“I believe people have the power and potential to improve their communities when the right elements are present,” said Kenya McKinley Cistrunk, an associate professor and director of the social work program in Mississippi State’s Department of Sociology.
“I grew up in a community where everyone helped everyone else, and we took care of people who were unable to care for themselves. I became a social worker because of the influences around me. Social work as a major was a natural fit,” said the McCool native. “Becoming a social work educator was the perfect way to blend my passion for service and my desire to help people learn what they need to live well in this life.”
As a qualitative researcher, Cistrunk focuses on service provisions for marginalized and/or oppressed populations and examines under-resourced communities and groups. These services range from tangible items to help meet basic life needs to the development of programs for underserved youth and at-risk families in rural communities.
“My current research combines my two passions of community engagement and qualitative research,” Cistrunk said. “Brian Williams, an associate professor in the Department of Geosciences, and I developed a program called the Cultural Research and Engagement Fellows Program where we trained high school students how to conduct qualitative interviews with elders within their respective communities.”
Cistrunk said the program’s goal is to help students explore the history of land access and use by African Americans in rural communities. “CREF laid the foundation for us to gather a wealth of information while educating high school students about historical challenges and opportunities with land in rural Mississippi.”

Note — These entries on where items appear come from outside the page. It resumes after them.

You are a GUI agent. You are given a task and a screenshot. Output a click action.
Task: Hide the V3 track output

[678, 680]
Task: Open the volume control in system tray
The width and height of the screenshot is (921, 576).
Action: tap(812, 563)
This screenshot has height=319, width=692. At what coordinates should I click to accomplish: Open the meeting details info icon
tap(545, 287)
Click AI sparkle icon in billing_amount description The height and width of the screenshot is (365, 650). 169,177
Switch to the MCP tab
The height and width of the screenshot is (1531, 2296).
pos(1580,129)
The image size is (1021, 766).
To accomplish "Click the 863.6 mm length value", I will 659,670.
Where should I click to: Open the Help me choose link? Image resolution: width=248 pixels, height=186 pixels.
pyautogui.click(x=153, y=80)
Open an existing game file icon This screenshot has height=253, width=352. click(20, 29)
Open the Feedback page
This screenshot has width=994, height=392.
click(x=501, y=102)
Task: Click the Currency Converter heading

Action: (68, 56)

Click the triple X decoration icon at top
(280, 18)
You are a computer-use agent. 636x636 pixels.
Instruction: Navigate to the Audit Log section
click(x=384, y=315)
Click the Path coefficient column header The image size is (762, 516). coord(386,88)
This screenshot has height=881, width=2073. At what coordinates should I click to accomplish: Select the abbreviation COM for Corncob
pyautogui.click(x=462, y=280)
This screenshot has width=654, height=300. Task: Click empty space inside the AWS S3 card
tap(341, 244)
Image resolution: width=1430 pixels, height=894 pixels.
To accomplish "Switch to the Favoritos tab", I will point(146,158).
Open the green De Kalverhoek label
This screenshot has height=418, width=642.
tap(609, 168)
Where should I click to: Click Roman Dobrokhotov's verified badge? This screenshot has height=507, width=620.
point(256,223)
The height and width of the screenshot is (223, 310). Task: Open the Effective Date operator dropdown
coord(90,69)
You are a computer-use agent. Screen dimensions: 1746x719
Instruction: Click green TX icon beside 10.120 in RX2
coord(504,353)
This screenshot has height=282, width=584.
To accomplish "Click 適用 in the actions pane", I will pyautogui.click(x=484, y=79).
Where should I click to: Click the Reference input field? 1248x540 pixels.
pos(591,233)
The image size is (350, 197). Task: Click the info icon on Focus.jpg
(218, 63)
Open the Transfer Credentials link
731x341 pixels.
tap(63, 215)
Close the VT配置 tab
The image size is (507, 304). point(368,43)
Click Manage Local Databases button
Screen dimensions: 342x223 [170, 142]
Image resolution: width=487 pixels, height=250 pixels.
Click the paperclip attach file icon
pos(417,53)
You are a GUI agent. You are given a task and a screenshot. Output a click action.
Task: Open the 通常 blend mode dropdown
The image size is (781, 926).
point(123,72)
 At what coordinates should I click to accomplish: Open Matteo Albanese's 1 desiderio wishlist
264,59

“Intergenerational learning is an important element of life, especially in small, rural communities,” Cistrunk said. “As elders and youth engage in the all-important questions of life, they share new realities with each other, fostering reciprocity in each conversation.”
A Licensed Master Social Worker, Cistrunk is a 1997 graduate of MSU, where she earned her bachelor’s degree in social work. She received her Master of Social Work degree in 2000 from the University of Alabama with an emphasis in program planning and administration, and earned a Ph.D. in 2013 in adult education from the University of Georgia. There her research centered around the needs of homeless adults and faith-based community agencies.
Cistrunk is an executive board member of the J.L. King Center in Starkville and is the president-elect for the Mississippi Council on Social Welfare.
A recipient of the 2018 MSU College of Arts and Sciences Teaching Award in Social and Behavioral Science, she said education was strongly emphasized in her home during her childhood. “My community and my parents understood what was at stake if we didn’t pursue an education.”
She came to MSU as a student in the 1990s and said MSU has always held a special place in her heart.
“It was an easy decision to make when I was offered an opportunity to join the faculty in 2012. I joined the education arena after earning my doctorate degree because I have a heart for helping people develop their full potential,” she explained. “Every day in the classroom and in my role as program director, I’m challenged to consider ways to elevate students’ understanding about the world around them and how they truly have the power to impact change. No two days are alike.
“I’m excited about the opportunity to train the next generation of social workers who will ultimately be the administrators, policymakers and educators in the near future. Additionally, I’m excited about doing research that allows me to work with community members to identify social and historical issues that impact life today,” she said.